Zoë Zimmerman’s Photography Is a Search for Meaning


TAOS, New Mexico — Imagery is suspect these days. Endless filters, deep fakes, social media FOMO, the dark web — who’s to say what’s real? But while viewing Zoë Zimmerman’s photography exhibition Forsaken Objects and Untold Stories at Fechin House, I felt another kind of suspicion creep in: a distrust of sentimentality.

Zimmerman has made a name for herself as a studio photographer. Some readers may be familiar with “The Zimmerman Method,” an alternate albumen printing process that produces a matte surface, rather than the medium’s typically shiny one. Initially working in black and white, Zimmerman began experimenting with color, lighting, and depth of field in digital photography during the pandemic. Today her hauntingly romantic still lifes of dead birds, rotting fruit, knives, and linens or her complex scenes of mirrored female nudes read like modern-day Renaissance, Baroque, and Flemish paintings. In some photos, a single candle serves as her light source. 

Forsaken Objects and Untold Stories takes as its subject the Fechin family’s personal possessions, found in the basement of the house, which is now part of the Taos Art Museum. The Russian portrait artist and woodworker Nicolai Fechin, his wife Alexandra Belkovitch, and their only daughter, Eya, immigrated to New York in 1923 and moved to Taos in 1927, where they lived for six years.

Installation view of Zoë Zimmerman’s Forsaken Objects and Untold Stories at the Taos Art Museum at Fechin House, Taos, New Mexico (photo by Nancy Zastudil/Hyperallergic)

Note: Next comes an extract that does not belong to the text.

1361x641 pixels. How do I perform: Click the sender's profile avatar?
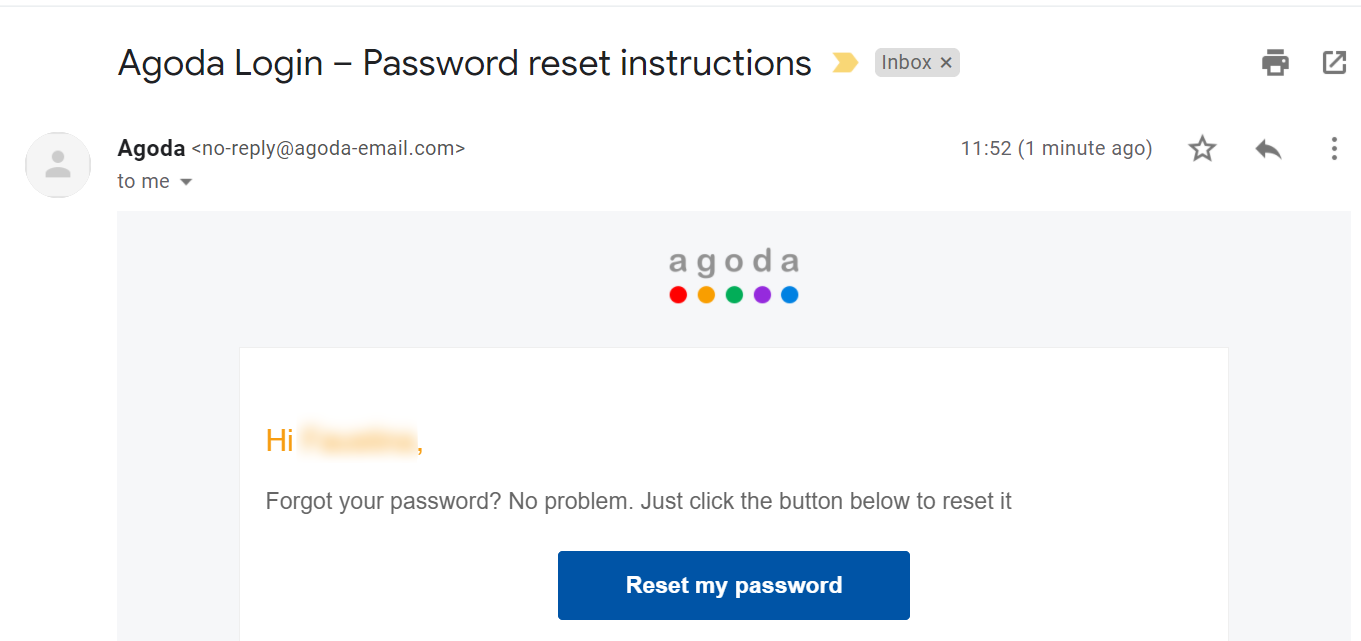pos(58,164)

As the title implies, the exhibition is unapologetically sentimental and nostalgic. Installed throughout the house, Zimmerman’s richly colored archival pigment prints hang in close proximity to Fechin’s paintings and to the very objects depicted in the photographs: a vase, a music box, a bar of soap. Zimmerman also makes great use of humble materials such as a tissue stuffed into a glass bottle and a crumpled brown paper bag, their textures, folds, and hues lending themselves to reminiscences of lives lived and days gone by.

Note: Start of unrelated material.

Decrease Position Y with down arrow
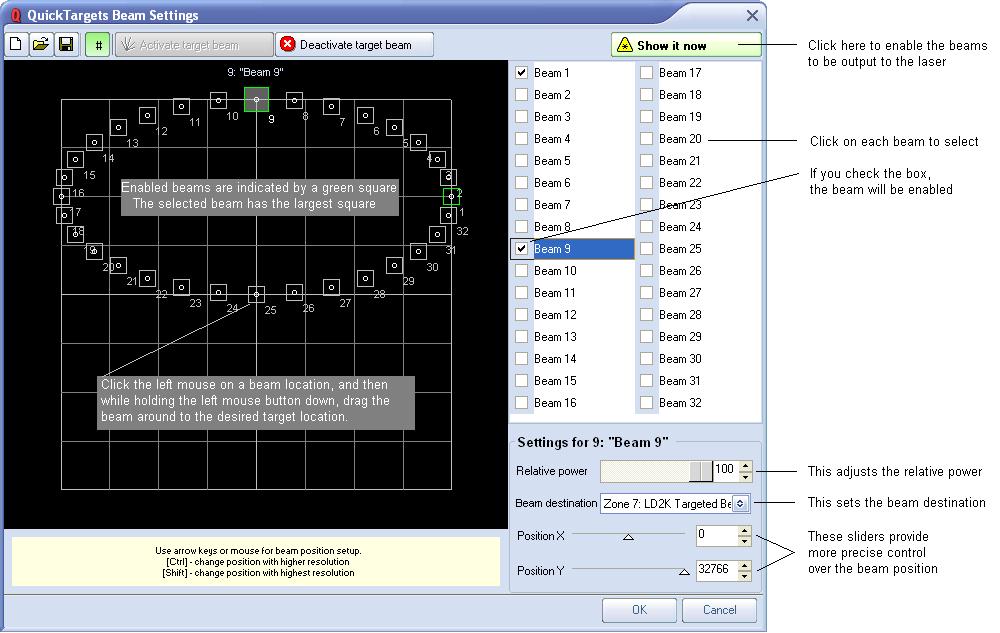Image resolution: width=1000 pixels, height=633 pixels. (x=744, y=576)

In general, Zimmerman’s work is heavily metaphorical — some might even say didactic. A lemon represents the bitterness of life, a dead bird signifies lost hope, as she explained during an artist talk last year at the SE Center for Photography. No surprises there. I’m reminded of other photographers, such as Laura Letinsky, who also employ tropes of the domestic, discarded, and melancholic. Or Susan kae Grant, whose dark palette and dreamlike settings embrace magical realism. But here Zimmerman does something different, something that makes me uneasy. By creating still life photographs from the Fechin family’s everyday items, she inserts herself into the personal history of others and asks viewers to do the same. The result is a series of contrived scenes onto which we are free to project emotion and meaning, where perhaps there needn’t be any. A wine jug, three-fourths full. A singular ornate blue shoe. A used paintbrush. 

Some philosophers would say it’s our impending, inevitable mortality that prompts nostalgia, mourning the loss of what we never had. And isn’t that the very nature or history of still life imagery, telling contrived stories and presenting objects as metaphors for life and death? 

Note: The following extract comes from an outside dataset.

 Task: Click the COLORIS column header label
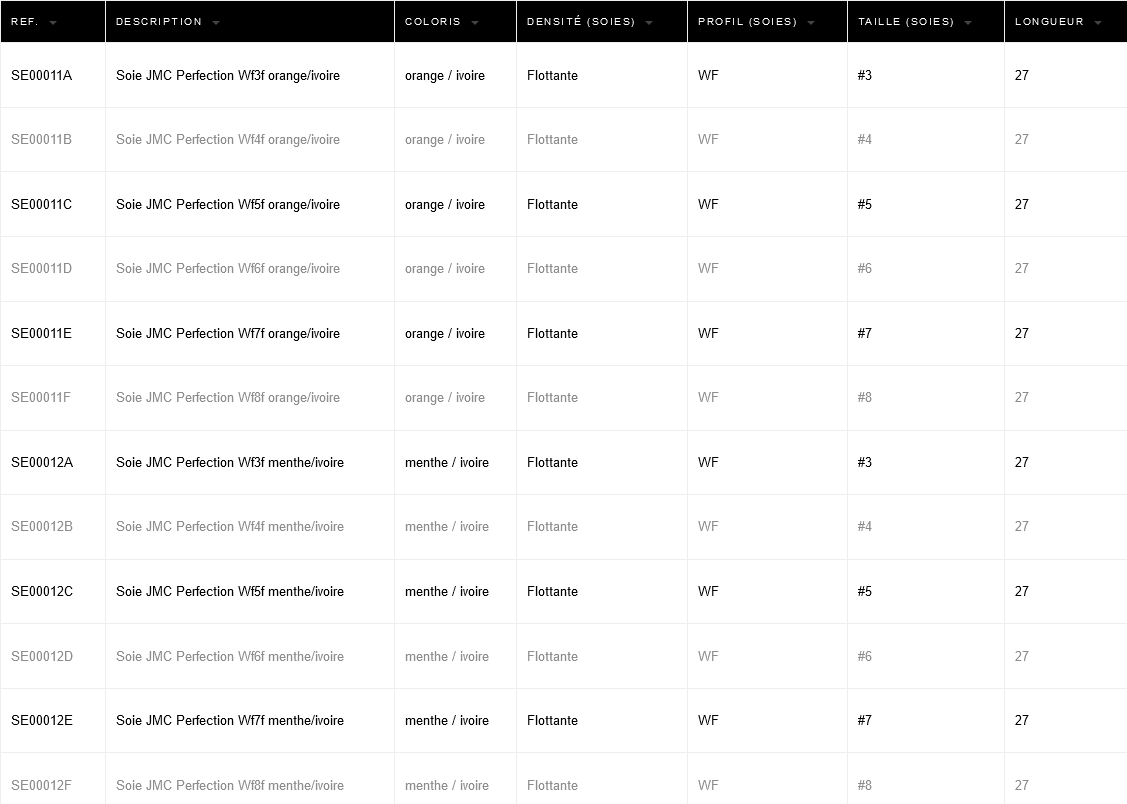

As I questioned my suspicion of and resistance to Zimmerman’s photographs, I found myself gravitating toward those in which I could find evidence of the artist herself — a burning cigarette, a squeezed tube of Alexandra’s vacuum cleaner machine oil with the contents snaked out just so. I was doing the very thing for which I was critical of Zimmerman: making meaning by searching for clues, activating life through stillness. With that realization, I suddenly longed for more time … with the photographs, with everything. My distrust had turned to desire. Sentimental indeed.

Forsaken Objects and Untold Stories continues at the Taos Art Museum at Fechin House (227 Paseo del Pueblo Norte, Taos, New Mexico) through March 30. The exhibition was curated by Christy Coleman, Taos Art Museum’s executive director.